■ AIM OF THE EXERCISE:
Of the lines below, write out exactly those from the line with "Given: Go to Virus & threat protection" through the line with "is (868, 1380).", both included, and skip the rest.

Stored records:
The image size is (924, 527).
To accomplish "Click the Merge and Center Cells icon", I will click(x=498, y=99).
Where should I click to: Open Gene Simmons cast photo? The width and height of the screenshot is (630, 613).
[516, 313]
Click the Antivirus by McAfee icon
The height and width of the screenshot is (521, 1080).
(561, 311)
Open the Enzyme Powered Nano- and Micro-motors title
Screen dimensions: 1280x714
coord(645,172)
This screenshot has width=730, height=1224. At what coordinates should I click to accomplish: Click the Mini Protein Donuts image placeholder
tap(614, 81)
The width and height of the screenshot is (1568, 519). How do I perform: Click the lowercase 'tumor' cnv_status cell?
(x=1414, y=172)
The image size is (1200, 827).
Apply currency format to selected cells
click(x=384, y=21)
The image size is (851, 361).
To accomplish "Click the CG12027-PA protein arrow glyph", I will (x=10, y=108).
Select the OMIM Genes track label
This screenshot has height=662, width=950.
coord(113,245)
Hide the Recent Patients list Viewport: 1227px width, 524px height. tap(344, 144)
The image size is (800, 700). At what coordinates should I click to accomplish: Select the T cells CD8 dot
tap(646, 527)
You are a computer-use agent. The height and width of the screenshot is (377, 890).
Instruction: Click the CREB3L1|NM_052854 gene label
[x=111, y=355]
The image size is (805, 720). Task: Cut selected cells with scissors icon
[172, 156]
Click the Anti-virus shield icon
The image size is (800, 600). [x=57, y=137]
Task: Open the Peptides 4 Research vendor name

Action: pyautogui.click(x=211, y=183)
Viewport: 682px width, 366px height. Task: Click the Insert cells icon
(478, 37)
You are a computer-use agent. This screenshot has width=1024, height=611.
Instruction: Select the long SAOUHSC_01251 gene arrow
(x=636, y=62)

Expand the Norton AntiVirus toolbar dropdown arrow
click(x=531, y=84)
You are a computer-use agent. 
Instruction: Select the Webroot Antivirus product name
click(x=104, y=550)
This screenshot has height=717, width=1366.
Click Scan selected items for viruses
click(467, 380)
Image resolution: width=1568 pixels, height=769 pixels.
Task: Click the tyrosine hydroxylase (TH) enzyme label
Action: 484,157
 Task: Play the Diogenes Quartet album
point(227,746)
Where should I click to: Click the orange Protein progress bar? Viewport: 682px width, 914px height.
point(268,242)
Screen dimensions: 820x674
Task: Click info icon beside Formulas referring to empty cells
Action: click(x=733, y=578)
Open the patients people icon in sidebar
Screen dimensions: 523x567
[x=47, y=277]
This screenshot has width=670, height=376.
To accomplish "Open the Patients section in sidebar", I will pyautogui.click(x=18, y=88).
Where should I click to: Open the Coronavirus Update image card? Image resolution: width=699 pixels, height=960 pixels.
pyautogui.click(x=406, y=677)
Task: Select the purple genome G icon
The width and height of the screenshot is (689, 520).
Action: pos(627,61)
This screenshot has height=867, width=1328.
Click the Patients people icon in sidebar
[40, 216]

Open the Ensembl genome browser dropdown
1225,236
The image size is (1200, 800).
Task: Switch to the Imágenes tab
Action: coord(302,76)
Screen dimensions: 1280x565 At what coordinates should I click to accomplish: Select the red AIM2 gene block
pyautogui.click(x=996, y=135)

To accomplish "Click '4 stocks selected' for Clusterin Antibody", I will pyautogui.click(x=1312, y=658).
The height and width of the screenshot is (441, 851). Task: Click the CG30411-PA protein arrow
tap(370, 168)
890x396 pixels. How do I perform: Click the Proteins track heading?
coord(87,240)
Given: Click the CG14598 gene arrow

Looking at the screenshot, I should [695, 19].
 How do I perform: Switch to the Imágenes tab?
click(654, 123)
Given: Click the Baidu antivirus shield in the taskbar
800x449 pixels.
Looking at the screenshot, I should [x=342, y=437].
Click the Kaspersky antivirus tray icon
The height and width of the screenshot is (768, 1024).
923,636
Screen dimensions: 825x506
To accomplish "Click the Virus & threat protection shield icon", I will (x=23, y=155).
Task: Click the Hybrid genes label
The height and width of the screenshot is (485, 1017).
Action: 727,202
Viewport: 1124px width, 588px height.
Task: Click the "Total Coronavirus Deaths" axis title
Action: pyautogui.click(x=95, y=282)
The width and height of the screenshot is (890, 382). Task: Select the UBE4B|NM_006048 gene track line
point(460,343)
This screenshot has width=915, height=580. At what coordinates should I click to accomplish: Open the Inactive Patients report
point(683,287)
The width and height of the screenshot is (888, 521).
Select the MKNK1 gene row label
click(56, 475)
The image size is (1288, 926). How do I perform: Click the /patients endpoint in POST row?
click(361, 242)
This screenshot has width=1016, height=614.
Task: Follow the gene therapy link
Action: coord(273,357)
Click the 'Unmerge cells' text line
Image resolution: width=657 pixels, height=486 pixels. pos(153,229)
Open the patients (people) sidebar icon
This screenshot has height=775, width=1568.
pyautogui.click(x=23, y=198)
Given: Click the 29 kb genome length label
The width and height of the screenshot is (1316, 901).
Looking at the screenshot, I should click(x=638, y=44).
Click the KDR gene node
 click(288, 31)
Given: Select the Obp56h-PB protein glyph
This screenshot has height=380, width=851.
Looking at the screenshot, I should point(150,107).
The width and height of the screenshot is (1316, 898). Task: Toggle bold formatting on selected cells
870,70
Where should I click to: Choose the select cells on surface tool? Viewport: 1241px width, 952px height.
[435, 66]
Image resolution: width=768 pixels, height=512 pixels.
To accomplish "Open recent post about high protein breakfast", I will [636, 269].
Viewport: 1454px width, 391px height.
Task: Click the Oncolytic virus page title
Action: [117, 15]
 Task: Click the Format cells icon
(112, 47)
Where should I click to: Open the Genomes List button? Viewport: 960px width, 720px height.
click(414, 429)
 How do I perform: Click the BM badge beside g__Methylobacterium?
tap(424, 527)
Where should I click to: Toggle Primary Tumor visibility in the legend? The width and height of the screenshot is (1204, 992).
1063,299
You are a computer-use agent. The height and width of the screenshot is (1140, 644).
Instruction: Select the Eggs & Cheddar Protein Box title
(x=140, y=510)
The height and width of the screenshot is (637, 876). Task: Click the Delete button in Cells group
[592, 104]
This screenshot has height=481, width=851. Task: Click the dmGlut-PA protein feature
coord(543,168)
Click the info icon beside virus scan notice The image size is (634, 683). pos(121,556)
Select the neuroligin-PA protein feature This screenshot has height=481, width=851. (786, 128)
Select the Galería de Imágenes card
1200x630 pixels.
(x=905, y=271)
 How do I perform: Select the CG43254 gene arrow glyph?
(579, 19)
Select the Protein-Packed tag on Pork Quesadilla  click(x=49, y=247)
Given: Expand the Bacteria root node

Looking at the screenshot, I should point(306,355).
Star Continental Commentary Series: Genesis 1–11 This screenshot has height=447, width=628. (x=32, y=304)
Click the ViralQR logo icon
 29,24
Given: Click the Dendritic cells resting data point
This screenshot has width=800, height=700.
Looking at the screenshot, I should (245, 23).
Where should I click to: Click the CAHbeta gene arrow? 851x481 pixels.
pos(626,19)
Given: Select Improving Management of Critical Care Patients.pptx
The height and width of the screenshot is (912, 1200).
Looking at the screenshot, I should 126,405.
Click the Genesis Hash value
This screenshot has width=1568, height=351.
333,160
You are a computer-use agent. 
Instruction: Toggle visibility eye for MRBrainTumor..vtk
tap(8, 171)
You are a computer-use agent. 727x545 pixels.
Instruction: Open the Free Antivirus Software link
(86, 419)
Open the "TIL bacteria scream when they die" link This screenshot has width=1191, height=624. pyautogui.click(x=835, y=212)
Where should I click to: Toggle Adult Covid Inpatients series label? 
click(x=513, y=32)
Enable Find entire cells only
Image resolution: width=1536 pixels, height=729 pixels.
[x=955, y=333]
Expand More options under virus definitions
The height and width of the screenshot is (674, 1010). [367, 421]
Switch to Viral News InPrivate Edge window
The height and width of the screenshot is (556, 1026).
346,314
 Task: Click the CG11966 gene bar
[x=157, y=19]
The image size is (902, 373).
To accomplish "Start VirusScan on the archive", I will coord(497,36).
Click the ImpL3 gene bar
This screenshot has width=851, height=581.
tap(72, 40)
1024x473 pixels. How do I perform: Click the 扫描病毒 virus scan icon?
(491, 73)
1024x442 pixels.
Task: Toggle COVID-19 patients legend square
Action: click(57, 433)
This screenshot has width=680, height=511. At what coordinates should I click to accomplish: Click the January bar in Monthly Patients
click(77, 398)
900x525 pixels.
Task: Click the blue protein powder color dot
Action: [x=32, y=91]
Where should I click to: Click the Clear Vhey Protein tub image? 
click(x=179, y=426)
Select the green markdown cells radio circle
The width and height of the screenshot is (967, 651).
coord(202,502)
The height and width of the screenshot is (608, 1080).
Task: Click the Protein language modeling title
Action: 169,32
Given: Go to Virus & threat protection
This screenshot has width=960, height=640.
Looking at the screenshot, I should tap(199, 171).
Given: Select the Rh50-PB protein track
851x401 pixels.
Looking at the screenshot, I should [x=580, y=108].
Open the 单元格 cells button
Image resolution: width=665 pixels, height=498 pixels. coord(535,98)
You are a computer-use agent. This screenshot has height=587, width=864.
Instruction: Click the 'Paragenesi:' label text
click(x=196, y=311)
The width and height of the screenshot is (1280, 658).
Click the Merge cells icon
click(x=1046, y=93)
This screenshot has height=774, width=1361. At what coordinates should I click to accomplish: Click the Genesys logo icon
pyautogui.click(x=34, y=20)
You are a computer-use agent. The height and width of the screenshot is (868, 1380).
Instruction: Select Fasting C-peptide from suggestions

■ RESPONSE BELOW:
Given: Go to Virus & threat protection
This screenshot has width=960, height=640.
Looking at the screenshot, I should tap(199, 171).
Given: Select the Rh50-PB protein track
851x401 pixels.
Looking at the screenshot, I should [x=580, y=108].
Open the 单元格 cells button
Image resolution: width=665 pixels, height=498 pixels. coord(535,98)
You are a computer-use agent. This screenshot has height=587, width=864.
Instruction: Click the 'Paragenesi:' label text
click(x=196, y=311)
The width and height of the screenshot is (1280, 658).
Click the Merge cells icon
click(x=1046, y=93)
This screenshot has height=774, width=1361. At what coordinates should I click to accomplish: Click the Genesys logo icon
pyautogui.click(x=34, y=20)
You are a computer-use agent. The height and width of the screenshot is (868, 1380).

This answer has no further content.